1#include <bits/stdc++.h>
2using namespace std;
3
4// Brute force O(nk)
5void bruteForce(int a[], int n, int k) {
6 for (int i = 0; i <= n - k; i++) {
7 int maxVal = a[i];
8 for (int j = i + 1; j < i + k; j++)
9 maxVal = max(maxVal, a[j]);
10 printf("%d ", maxVal);
11 }
12 printf("\n");
13}
14
15// Monotonic queue method O(n) — See the "Monotonic Queue" lesson for details
16void dequeMethod(int a[], int n, int k) {
17 deque<int> dq; // Store indices, maintaining a decreasing queue
18
19 for (int i = 0; i < n; i++) {
20 // Remove elements that are out of the window range
21 while (!dq.empty() && dq.front() <= i - k)
22 dq.pop_front();
23
24 // Maintain monotonicity: remove all elements smaller than a[i]
25 while (!dq.empty() && a[dq.back()] <= a[i])
26 dq.pop_back();
27
28 dq.push_back(i);
29
30 // Output window maximum
31 if (i >= k - 1)
32 printf("%d ", a[dq.front()]);
33 }
34 printf("\n");
35}
36
37int main() {
38 int a[] = {1, 3, -1, -3, 5, 3, 6, 7};
39 int n = 8, k = 3;
40
41 printf("Brute force: ");
42 bruteForce(a, n, k);
43
44 printf("Deque method: ");
45 dequeMethod(a, n, k);
46
47 return 0;
48}Execution Example
Using array [1, 3, -1, -3, 5, 3, 6, 7] with window size k=3:
| i | a[i] | Indices in deque | Corresponding values | Window Maximum |
|---|---|---|---|---|
| 0 | 1 | [0] | [1] | - |
| 1 | 3 | [1] | [3] | - |
| 2 | -1 | [1, 2] | [3, -1] | 3 |
| 3 | -3 | [1, 2, 3] | [3, -1, -3] | 3 |
| 4 | 5 | [4] | [5] | 5 |
| 5 | 3 | [4, 5] | [5, 3] | 5 |
| 6 | 6 | [6] | [6] | 6 |
| 7 | 7 | [7] | [7] | 7 |
Output: 3 3 5 5 6 7
Key step analysis (for i=4, a[i]=5):
- Check front: dq.front()=1,
1 <= 4-3=1, remove (out of window) - Check back: a[dq.back()]=a[3]=-3
<= 5, remove - Check back: a[dq.back()]=a[2]=-1
<= 5, remove - Deque is empty, push_back(4)

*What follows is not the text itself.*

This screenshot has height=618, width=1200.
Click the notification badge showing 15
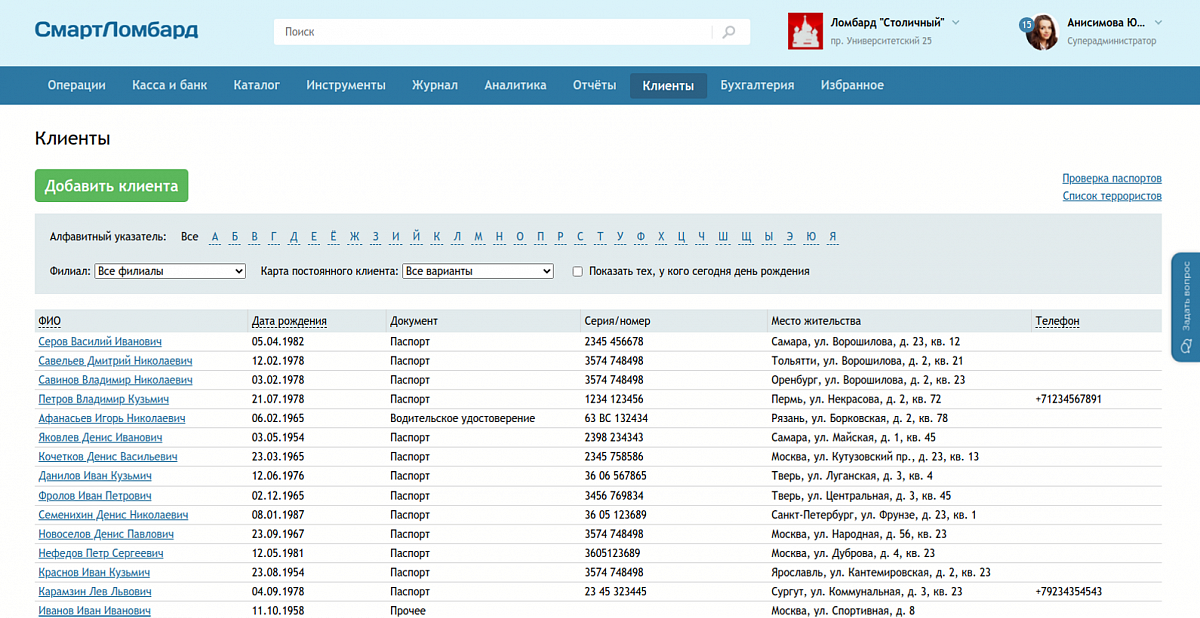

- Window maximum = a[dq.front()] = a[4] = 5
BFS with Deque (0-1 BFS)
When edge weights are only 0 and 1, a deque can replace a priority queue for shortest path, reducing time complexity from O(E log V) to O(V + E):
1#include <bits/stdc++.h>
2using namespace std;
3
4const int MAXN = 100005;
5vector<pair<int, int>> adj[MAXN]; // (neighbor, weight 0 or 1)
6int dist[MAXN];
7
8void bfs01(int start, int n) {
9 fill(dist, dist + n + 1, INT_MAX);
10 dist[start] = 0;
11 deque<int> dq;
12 dq.push_back(start);
13
14 while (!dq.empty()) {
15 int u = dq.front();
16 dq.pop_front();
17
18 for (auto [v, w] : adj[u]) {
19 if (dist[u] + w < dist[v]) {
20 dist[v] = dist[u] + w;
21 if (w == 0)
22 dq.push_front(v); // Weight 0, add to front
23 else
24 dq.push_back(v); // Weight 1, add to back
25 }
26 }
27 }
28}Detailed Problem-Solving Steps
Consider using a deque in the following situations:
- Need operations at both ends: Simultaneously need push_front and push_back
- Sliding window problems: Maintaining the maximum/minimum within a window (with monotonicity)
- 0-1 BFS: Shortest path with edge weights of only 0 and 1
- Simulating double-ended operations: Such as certain card games or queue problems
Common Mistakes
- Calling front/back on an empty deque: Accessing without checking empty() leads to undefined behavior
- Confusing deque and queue: queue only supports back insertion and front removal; deque supports both ends
- Misusing deque instead of vector in competitions: Although deque's random access is O(1), the constant factor is larger and slower than vector
- Incorrect index management in sliding windows: Be clear about whether the deque stores indices or values
- Forgetting to check for updates in 0-1 BFS: Leading to duplicate elements in the queue and reduced efficiency
Algorithm Evaluation
| Application Scenario | Time Complexity | Description |
|---|---|---|
| Basic double-ended operations | O(1) per operation | push/pop front/back |
| Sliding window extrema | O(n) | Combined with monotonic queue |
| 0-1 BFS | O(V + E) | Replaces Dijkstra |
| Random access | O(1) | But larger constant than vector |
Deque is a powerful data structure. Mastering it is the foundation for learning monotonic queues and 0-1 BFS. The most common usage in competitions is as the underlying container for monotonic queues.